Universal’s comedy “Night School” topped the domestic box office with $28 million from 3,010 locations. Fellow newcomer “Smallfoot,” Warner Bros.’ animated family film, came in close behind with $23 million when it launched in 4,100 venues. The two movies both launched on par with initial projections from industry analysts, helping drive the second-best September of all time in North America, according to comScore. The biggest September still belongs to 2017, bolstered by the massive showing of Warner Bros.’ “It.”
“Night School,” which cost $29 million to produce, marks the biggest debut of the year for a broad comedy. The PG-13 film reunites Haddish with “Girls Trip” director Malcolm D. Lee and producer Will Packer. “Night School,” however, didn’t garner the same critical praise as “Girls Trip.” It generated a low 31% average on Rotten Tomatoes, whereas “Girls Trip” boasts a 90% certified fresh rating.
With “Night School,” Universal now holds the three biggest original comedic openings of the past two years, along with “Blockers” and “Girls Trip.” The studio’s head of domestic distribution, Jim Orr, attributes the success to the team both in front of and behind the camera.
“We’re in business with the right people,” Orr said. “I couldn’t begin to give enough love to Kevin Hart, Tiffany Haddish, Malcolm Lee, and Will Packer.”
“Night School” looks to be another win for Haddish, who continues to prove her big screen bankability. That’s good news for studios since the comedian has a slew of titles hitting multiplexes in the coming months. The comedic dynamo has “The Oath” with Ike Barinholtz, Tyler Perry’s “Nobody’s Fool,” and a voice role in Warner Bros.’ “The Lego Movie 2” on the horizon.
“Smallfoot,” which features the ensemble voice cast of Channing Tatum, James Corden, Common, LeBron James, and Zendaya, is another movie aimed at younger audiences to resonate in recent weeks. Karey Kirkpatrick, known for his work on “James and the Giant Peach,” “Charlotte’s Web,” and “Over the Hedge,” co-wrote and directed the animated pic, which carries an $80 million budget.
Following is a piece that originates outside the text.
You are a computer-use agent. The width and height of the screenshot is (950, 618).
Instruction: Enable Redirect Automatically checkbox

Jack Black and Cate Blanchett’s kid-friendly fantasy film “The House With a Clock in Its Walls” notched third place. It picked up another $12.5 million in its second outing, bringing its North American tally to $44.7 million. Lionsgate’s “A Simple Favor,” starring Anna Kendrick and Blake Lively, scared up $6.5 million in its third frame to nab the No. 4 slot. The neo-noir drama has earned $42.9 million to date.
Rounding out the top five is Warner Bros.’ “The Nun,” which summoned another $5.4 million for a domestic total of $109 million. “The Nun” is officially the highest-grossing installment in the “Conjuring” franchise.
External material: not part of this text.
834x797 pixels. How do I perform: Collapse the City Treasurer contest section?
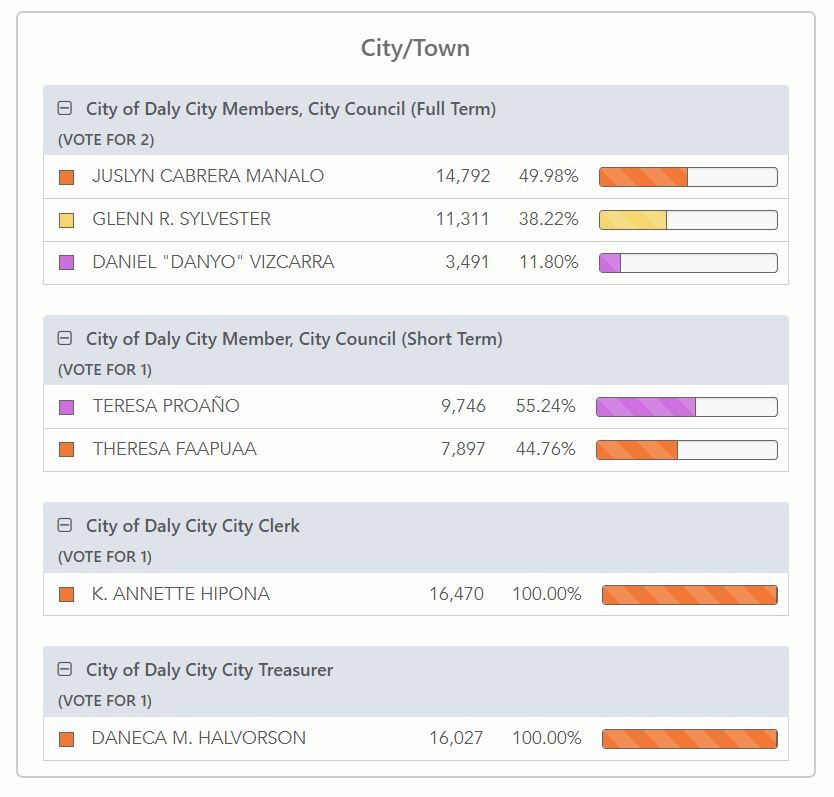click(x=66, y=670)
“There’s just an angle of it that really delivers to horror fans,” Warner Bros.’ head of domestic distribution Jeff Goldstein said. “In the ‘Conjuring’ universe, there’s so much street cred among the fanbase.”
The weekend’s other wide release is Lionsgate and CBS Films’ “Hell Fest.” The low-budget horror movie launched with $5 million from 2,297 theaters. “Paranormal Activity: The Ghost Dimension” director Gregory Plotkin, who also worked on “Happy Death Day,” handled filmmaking duties.
A slew of indie titles opened at the speciality box office. National Geographic’s “Free Solo,” a documentary about the first free solo rock climb of Yosemite’s El Capitan, earned the best screen average of the year. It launched with $300,804 in four theaters, translating to $75,201 per location.
Fox Searchlight’s “The Old Man and the Gun” pocketed $150,000 when it opened in five theaters. Robert Redford stars alongside Casey Affleck in the larcenous comedy based on a New Yorker article about an octogenarian bank robber.
Meanwhile Neon’s “Monsters and Men,” with John David Washington and “Hamilton” alum Anthony Ramos, bowed with $130,979 when it played on 18 screens.